Women, as she puts it, "tend to be high achievers in the examinations and to progress well in the early stages of their professional careers, but then progress tapers off. Male accountants are three times as likely to become directors and twice as likely to become partners, even after adjusting for age."

The main reason, Ms Lyall says, is that women are much more likely than men to interrupt their careers in one way or another, usually for family reasons.

Pointing out that women tend to do best in smaller accountancy practices or the public sector, she adds: "I believe it is important for women and their employers to take a proactive approach to career planning, so that an interruption does not mean a loss of skills and career potential for both parties."

Ms Lyall, a member of the council of the Chartered Association of Certified Accountants, qualified with that body in 1978 and set up her own practice - Lyall Lifford Hall - four years later.

But this was just the start of her attempt to take more control of her career.

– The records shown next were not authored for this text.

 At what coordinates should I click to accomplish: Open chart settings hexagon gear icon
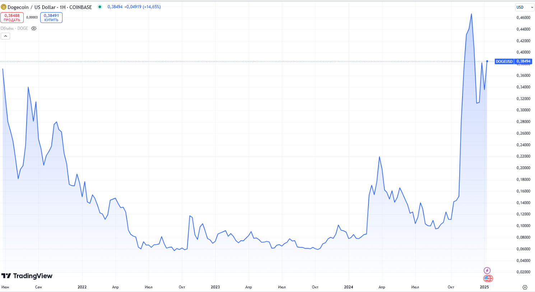coord(525,287)
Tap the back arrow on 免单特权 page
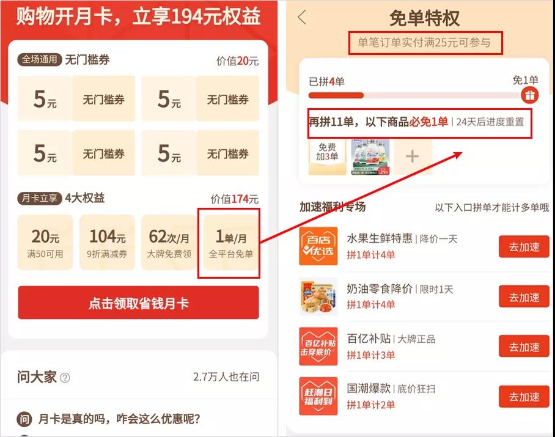Image resolution: width=555 pixels, height=437 pixels. tap(303, 17)
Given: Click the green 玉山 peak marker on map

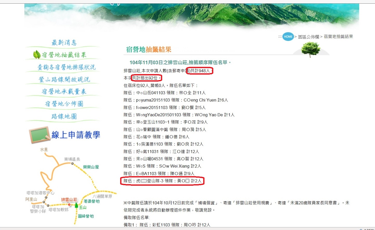Looking at the screenshot, I should pyautogui.click(x=76, y=205).
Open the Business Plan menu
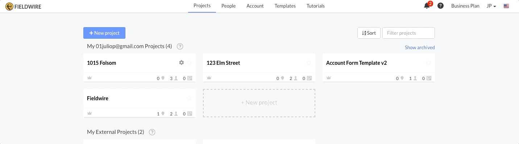The width and height of the screenshot is (519, 144). tap(465, 6)
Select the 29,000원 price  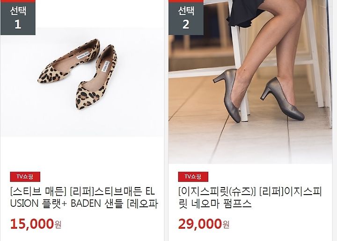point(204,224)
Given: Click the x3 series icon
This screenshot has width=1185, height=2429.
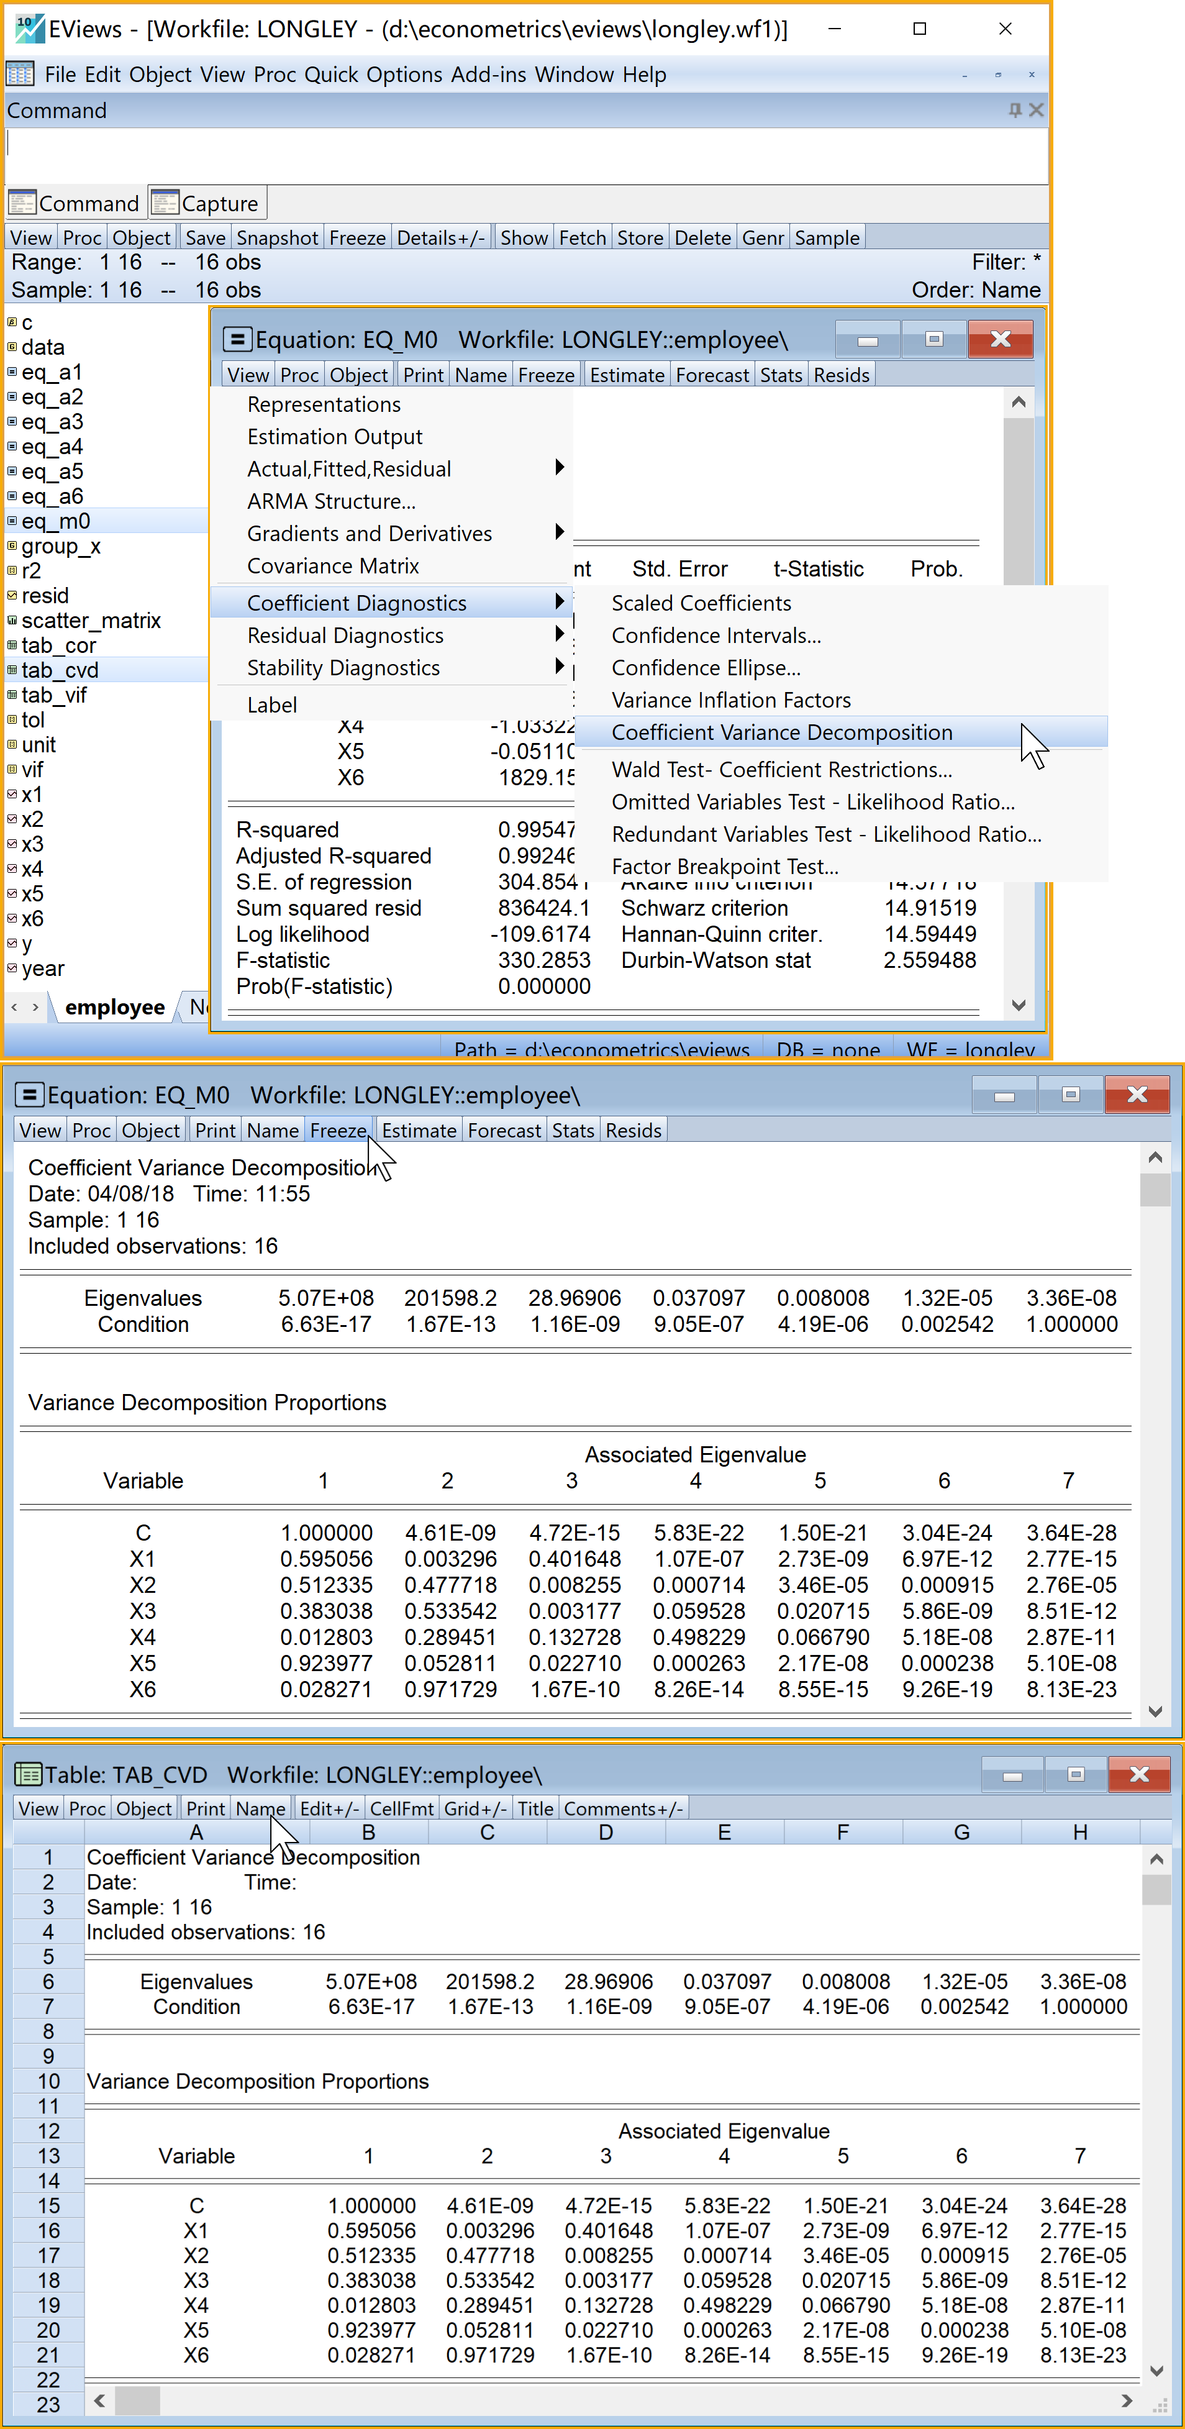Looking at the screenshot, I should click(x=12, y=844).
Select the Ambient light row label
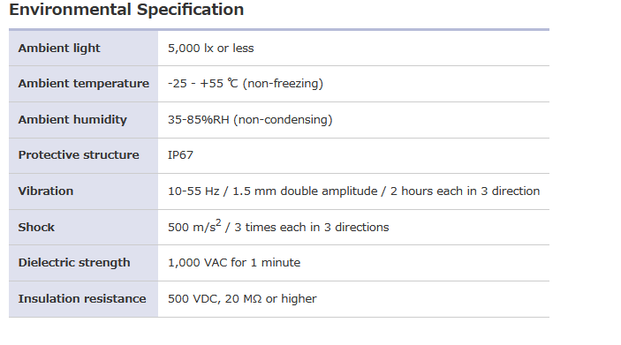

She now spends two days a week at the practice and two as group accountant with a manufacturing company in Scotland.

"My objective during my presidency of Women in Accountancy will be to develop this concept of a partnership approach to career planning between women accountants and their employers," says Ms Lyall, who stood as a Liberal Democrat candidate in last year's European Parliament elections. To help with this, the group - which represents members of the six UK and Irish accountancy bodies - is publishing a guide containing useful information about the practical implications of such an approach.